INSTRUCTIONS TO FOLLOW
The required result is each line of the entries below containing the string "breadcrumb".

╭─ TASK INPUTS

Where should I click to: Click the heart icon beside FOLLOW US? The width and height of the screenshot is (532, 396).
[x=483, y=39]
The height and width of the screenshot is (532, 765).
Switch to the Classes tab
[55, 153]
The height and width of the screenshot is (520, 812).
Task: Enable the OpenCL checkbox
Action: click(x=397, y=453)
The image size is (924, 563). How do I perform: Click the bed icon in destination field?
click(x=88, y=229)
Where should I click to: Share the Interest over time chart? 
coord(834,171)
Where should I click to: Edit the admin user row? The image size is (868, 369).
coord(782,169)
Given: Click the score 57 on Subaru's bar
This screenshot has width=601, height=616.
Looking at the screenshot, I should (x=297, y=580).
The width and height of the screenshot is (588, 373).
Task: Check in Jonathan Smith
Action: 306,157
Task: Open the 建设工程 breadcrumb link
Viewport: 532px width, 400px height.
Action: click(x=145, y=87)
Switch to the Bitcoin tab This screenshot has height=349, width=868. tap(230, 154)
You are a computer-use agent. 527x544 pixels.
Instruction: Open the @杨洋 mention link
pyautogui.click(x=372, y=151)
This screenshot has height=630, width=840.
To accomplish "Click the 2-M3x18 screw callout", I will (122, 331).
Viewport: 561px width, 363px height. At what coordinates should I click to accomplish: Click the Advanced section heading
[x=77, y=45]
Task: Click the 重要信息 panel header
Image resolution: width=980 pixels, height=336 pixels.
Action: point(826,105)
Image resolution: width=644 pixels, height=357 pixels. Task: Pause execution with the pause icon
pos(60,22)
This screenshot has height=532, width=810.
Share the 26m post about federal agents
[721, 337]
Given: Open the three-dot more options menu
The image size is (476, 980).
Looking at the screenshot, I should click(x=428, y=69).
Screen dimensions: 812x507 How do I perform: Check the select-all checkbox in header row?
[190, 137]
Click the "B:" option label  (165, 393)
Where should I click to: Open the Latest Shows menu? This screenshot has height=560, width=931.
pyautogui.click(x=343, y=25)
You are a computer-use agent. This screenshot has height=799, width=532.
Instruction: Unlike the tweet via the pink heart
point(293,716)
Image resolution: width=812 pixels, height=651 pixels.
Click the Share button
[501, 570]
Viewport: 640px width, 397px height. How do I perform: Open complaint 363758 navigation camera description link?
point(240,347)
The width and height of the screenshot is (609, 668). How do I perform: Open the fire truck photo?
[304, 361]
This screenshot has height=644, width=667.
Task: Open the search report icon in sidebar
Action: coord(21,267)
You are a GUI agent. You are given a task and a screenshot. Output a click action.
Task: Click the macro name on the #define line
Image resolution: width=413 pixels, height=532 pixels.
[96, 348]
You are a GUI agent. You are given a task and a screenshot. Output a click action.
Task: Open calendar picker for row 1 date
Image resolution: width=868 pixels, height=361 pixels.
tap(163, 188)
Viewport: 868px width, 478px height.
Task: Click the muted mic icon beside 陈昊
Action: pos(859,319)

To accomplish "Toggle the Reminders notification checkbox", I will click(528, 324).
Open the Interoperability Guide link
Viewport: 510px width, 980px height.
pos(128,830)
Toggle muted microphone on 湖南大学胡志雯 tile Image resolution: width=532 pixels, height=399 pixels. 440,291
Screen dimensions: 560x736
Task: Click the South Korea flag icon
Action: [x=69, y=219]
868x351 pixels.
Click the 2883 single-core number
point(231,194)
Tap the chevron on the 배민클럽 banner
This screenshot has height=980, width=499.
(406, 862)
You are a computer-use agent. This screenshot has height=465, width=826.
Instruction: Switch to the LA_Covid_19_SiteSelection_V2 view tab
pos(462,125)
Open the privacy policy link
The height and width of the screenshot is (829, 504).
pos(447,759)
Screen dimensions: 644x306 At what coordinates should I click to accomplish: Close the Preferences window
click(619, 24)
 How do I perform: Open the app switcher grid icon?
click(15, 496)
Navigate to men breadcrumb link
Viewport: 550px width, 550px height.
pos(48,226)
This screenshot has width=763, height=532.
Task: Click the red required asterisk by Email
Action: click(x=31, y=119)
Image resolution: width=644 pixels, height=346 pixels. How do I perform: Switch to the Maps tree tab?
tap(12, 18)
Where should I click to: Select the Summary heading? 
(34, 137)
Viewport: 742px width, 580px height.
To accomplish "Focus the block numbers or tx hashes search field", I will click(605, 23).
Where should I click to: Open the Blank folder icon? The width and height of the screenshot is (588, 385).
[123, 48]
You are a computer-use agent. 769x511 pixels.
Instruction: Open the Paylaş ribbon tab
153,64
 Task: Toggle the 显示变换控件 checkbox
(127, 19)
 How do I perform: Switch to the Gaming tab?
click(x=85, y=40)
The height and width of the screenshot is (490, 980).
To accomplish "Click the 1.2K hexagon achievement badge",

╰─

OUTPUT BELOW
Task: Open the 建设工程 breadcrumb link
Navigate to men breadcrumb link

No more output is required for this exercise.